═══ PASSAGE PROVIDED
Major cloud operators offer machine learning (ML) as a service, enabling
customers who have the data but not ML expertise or infrastructure to train
predictive models on this data. Existing ML-as-a-service platforms require
users to reveal all training data to the service operator. We design,
implement, and evaluate Chiron, a system for privacy-preserving machine
learning as a service. First, Chiron conceals the training data from the
service operator. Second, in keeping with how many existing ML-as-a-service
platforms work, Chiron reveals neither the training algorithm nor the model
structure to the user, providing only black-box access to the trained model.
Chiron is implemented using SGX enclaves, but SGX alone does not achieve the
dual goals of data privacy and model confidentiality. Chiron runs the standard
ML training toolchain (including the popular Theano framework and C compiler)
in an enclave, but the untrusted model-creation code from the service operator
is further confined in a Ryoan sandbox to prevent it from leaking the training
data outside the enclave. To support distributed training, Chiron executes
multiple concurrent enclaves that exchange model parameters via a parameter
server. We evaluate Chiron on popular deep learning models, focusing on
benchmark image classification tasks such as CIFAR and ImageNet, and show that
its training performance and accuracy of the resulting models are practical for
common uses of ML-as-a-service.
══════
* WHAT IS ASKED
Copy the passage on Chiron from "Major cloud operators" to "and C compiler)", substituting "service provider" for "service operator" wherever it occurs.
═══ DATA LINES
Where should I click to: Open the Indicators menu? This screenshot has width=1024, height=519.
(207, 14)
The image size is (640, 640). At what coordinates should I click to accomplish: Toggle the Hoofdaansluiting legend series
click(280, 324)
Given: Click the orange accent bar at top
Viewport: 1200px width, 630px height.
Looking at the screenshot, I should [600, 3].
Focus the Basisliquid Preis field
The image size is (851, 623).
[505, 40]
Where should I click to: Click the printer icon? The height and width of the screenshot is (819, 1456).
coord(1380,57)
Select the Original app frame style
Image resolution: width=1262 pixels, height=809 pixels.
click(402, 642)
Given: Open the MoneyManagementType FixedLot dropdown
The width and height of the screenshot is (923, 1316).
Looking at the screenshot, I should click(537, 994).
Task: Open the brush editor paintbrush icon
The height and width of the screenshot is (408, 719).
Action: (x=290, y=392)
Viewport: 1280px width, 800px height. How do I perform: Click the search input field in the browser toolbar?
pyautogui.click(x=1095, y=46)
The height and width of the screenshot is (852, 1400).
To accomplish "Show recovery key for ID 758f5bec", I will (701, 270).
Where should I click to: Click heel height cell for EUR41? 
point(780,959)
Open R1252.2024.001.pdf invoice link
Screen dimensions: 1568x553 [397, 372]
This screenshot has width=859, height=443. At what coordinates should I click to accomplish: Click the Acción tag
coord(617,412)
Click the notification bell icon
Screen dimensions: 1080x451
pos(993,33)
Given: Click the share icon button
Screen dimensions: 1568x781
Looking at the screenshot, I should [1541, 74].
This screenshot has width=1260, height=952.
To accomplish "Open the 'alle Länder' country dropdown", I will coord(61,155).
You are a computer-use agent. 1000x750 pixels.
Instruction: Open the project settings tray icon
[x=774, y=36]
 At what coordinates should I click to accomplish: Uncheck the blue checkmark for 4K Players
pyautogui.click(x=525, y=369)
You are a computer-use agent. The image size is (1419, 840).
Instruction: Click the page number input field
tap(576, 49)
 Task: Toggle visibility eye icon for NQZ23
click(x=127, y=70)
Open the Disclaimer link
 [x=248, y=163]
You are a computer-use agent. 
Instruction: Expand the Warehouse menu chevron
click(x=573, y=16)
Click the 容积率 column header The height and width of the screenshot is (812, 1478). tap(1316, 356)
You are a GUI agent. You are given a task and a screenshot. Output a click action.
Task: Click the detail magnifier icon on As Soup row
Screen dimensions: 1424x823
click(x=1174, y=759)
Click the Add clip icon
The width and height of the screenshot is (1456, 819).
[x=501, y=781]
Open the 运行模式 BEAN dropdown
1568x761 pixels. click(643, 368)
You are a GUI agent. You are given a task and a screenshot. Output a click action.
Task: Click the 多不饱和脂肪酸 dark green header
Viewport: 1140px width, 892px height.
══════
* WRITTEN ANSWER
Major cloud operators offer machine learning (ML) as a service, enabling
customers who have the data but not ML expertise or infrastructure to train
predictive models on this data. Existing ML-as-a-service platforms require
users to reveal all training data to the service provider. We design,
implement, and evaluate Chiron, a system for privacy-preserving machine
learning as a service. First, Chiron conceals the training data from the
service provider. Second, in keeping with how many existing ML-as-a-service
platforms work, Chiron reveals neither the training algorithm nor the model
structure to the user, providing only black-box access to the trained model.
Chiron is implemented using SGX enclaves, but SGX alone does not achieve the
dual goals of data privacy and model confidentiality. Chiron runs the standard
ML training toolchain (including the popular Theano framework and C compiler)